Whereas the world (or, perhaps, a specific class of investors within a specific segment of the world) WANTS generative AI. The amount someone wants something (and, by extension, is willing to pay for it) is potentially unbounded, and can even be uncorrelated with real utility. (See: gemstones, trading cards, cryptocurrency...)


I wouldn't be so quick to pick on AI hype. Investors are always desperately looking for where to put their money. That it is AI suggests, perhaps, that all the alternatives look less promising right now? (And that is a bit tragic.)

That's because businesses are valued by how much money they make, not how essential they are.

ExxonMobil has a market cap essentially infinitely larger than my local water supply and the farms that grow my food.


you're right, but it brings up an even bigger question in my mind -

If farms where wiped out we a huge percentage of the population would no longer exist, yet they 100% are a commodity with low margins.

We don't value things based on long term risk/need


I hope this doesn't come across as pedantic and negative, but there is a good reason Why a resource extraction company in a market that topped out a few years ago has got a lower than average PE ratio.

On the other hand, Nvidia is a result of the AI bubble. Oddly, though, there's a case to be made that Nvidia could come out of this, even after a correction, looking pretty good.

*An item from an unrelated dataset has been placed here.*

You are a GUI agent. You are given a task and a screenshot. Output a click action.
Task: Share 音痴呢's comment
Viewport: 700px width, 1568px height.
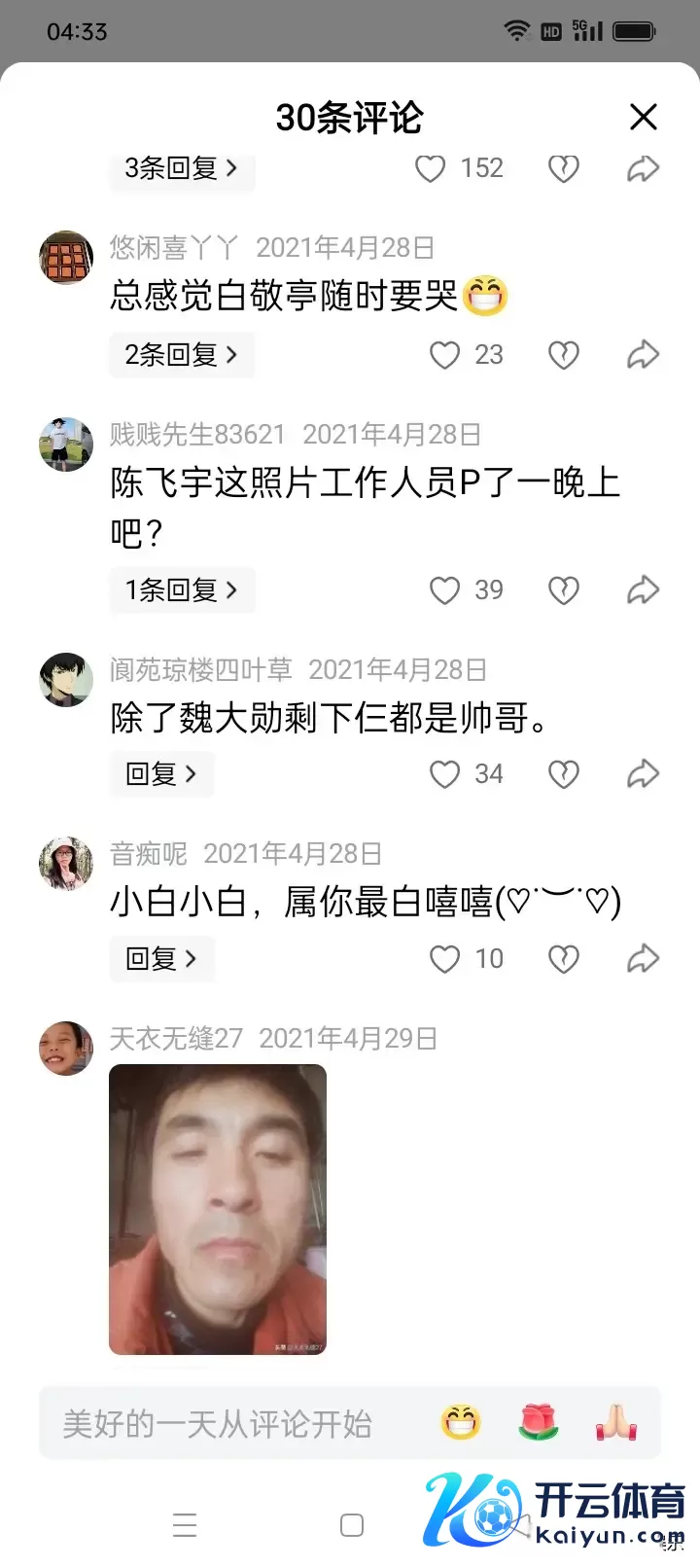coord(643,959)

But what I really can't grok is how Tesla keeps an insane P/E ratio after several consecutive quarters of bad news. Or how Grok gets a high valuation without even anything close to OpenAI's money-losing revenue levels, while swallowing a decrepit old social media site. Or how that big rocket can keep blowing up without dinging the valuation.


> Sure, they can't make cards as fast as Nvidia does

They both use TSMC. If Nvidia disappeared, TSMC would have more capacity available.


Of course, if TSMC were to disappear, now we're talking Exxon-Mobil levels of disruption.

I think the comment wasn't about production speed, but speed of the product in terms of performance

The way it's written in English it has to refer to production speed. The context is also about economics.

"Make thing as fast as" = "make" is fast. Versus "Make thing that is as fast as" = now the thing is fast. Or use a word like performant which is less ambiguous and would obviously refer to the chips.

Can rephrase slightly and it's even more obvious: "I make chips faster than you". Or, "I make chips that are faster than yours".